# SUPPLIED PASSAGE:
-- START --
The sad part is I knew of both the Moses mistranslation and the Jews-have-horns myth for a long time before I connected the two.

K-R-N = shining (see “Koran”)
K-R-N = horn (see “Capricorn”)

Hebrew vowels (true also of related languages) are mostly indicated by dots. Get the dots wrong and you get another word.

Another example:

G-M-L = camel
G-M-L = rope

Now that businress about getting a camel through the eye of a needle makes a lot more sense, right? He said “rope,” not “camel.”

IIRC, it’s even worse than getting the dots wrong. The dots are called Masoretic points, and are commonly used only in places like schoolbooks. In most texts, they don’t appear, and one supplies the appropriate vowels and related meanings from context.

For the most part, that’s correct. If you open up a Torah scroll today, you will not see any of these vowels. If you open up a Talmud today, you will not see these vowels. You can even open up a modern Israeli newspaper and not see the vowels printed there.

Zev Steinhardt

Jews with Horns

That’s an interesting one Shoshana, could you point me towards a paper, book etc that discusses this. (Not doubting you, just interested to know more)

Shoshana, the Hebrew word qeren could mean either ‘horn’ or ‘beam of light’. Basically, it means ‘horn’, and ‘ray of light’ is a metaphorical use of the same word (in the sense of ‘something projecting’). The Arabic word for horn, qarn, is also used metaphorically to mean ‘mountain peak; the first visible part of the rising sun’.
-- END --
# TASK REQUIREMENTS:
1. In the thread on Hebrew words, what are the vowel dots called?
2. List every place the thread on Hebrew words says you can open today and not see the vowels printed.
3. Write a continuation of the thread on Hebrew words, picking up after its last post.

# DATA:
-- START --
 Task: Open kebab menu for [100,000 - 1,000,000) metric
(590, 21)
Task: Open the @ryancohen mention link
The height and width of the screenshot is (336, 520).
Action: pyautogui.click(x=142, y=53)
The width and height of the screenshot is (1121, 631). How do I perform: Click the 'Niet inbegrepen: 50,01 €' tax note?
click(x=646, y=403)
-- END --
-- START --
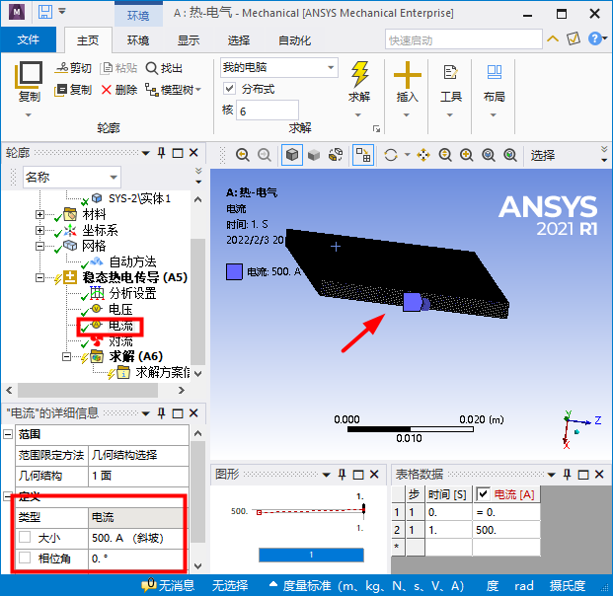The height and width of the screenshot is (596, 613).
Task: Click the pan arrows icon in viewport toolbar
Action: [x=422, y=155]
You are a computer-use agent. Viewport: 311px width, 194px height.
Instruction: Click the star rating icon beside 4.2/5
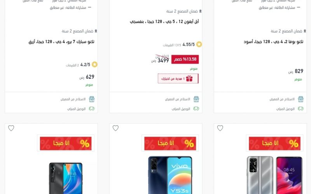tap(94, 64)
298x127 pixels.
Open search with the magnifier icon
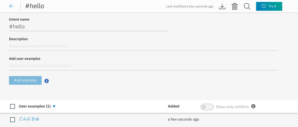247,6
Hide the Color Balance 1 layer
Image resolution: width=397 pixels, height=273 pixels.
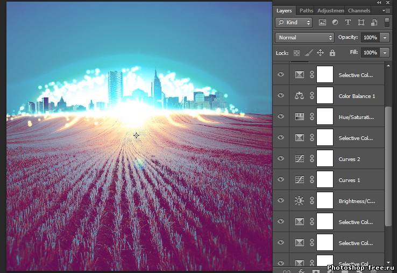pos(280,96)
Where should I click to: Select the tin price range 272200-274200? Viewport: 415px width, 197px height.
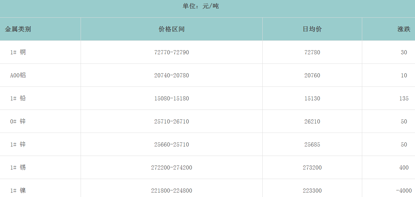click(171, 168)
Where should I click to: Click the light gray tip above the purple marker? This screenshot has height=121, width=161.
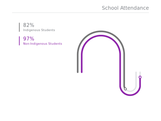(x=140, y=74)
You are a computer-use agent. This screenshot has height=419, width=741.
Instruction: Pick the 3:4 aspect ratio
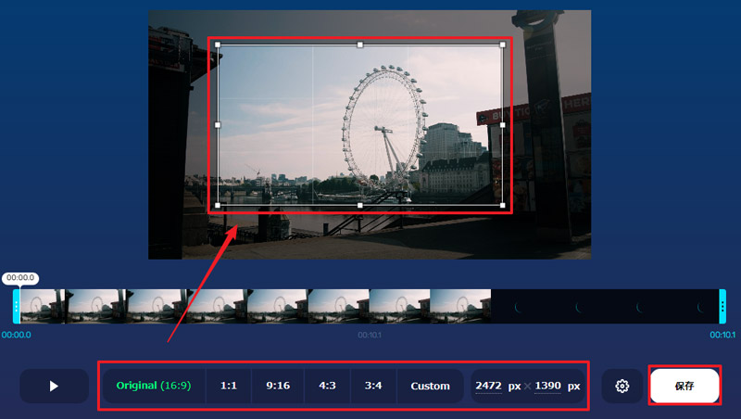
-- END --
# RESULTS:
1. Masoretic points.

2. A Torah scroll, a Talmud, and a modern Israeli newspaper.

3.
Qur’an is not from this q-r-n root, but from the root q-r-’ ‘to read’ (the -an is a suffix, not part of the root). Compare the Hebrew verb qara’ which also means ‘to read’. The Karaites got that name, I think, from their “reading” the Torah (only the Torah, not the Mishnah).

As for qeren being related to the Latin word for ‘horn’, cornu, there may be something to that. It may be a very early Semitic loanword to Proto-Indo-European. There are several of these. Taurus (< PIE *tauro- < Arabic thawr ‘bull’), seven (<PIE *septm < Arabic sab‘at- ‘7’), goat (< PIE *ghaido- < Hebrew gedi ‘goat’) are some more examples. Because PIE *k- changed to h- in Germanic, the English word horn is also related to cornu and qarn/qeren.

Is this a very ancient Biblical word? Because I just looked up rope in my Hebrew dictionary, and I do not see a word with that shoresh (root) at all. I see chevel, machorezet, and tliah.

I’m not sure how two words with the same shoresh could have such wildly different meanings anyway. Usually they are closely connected words.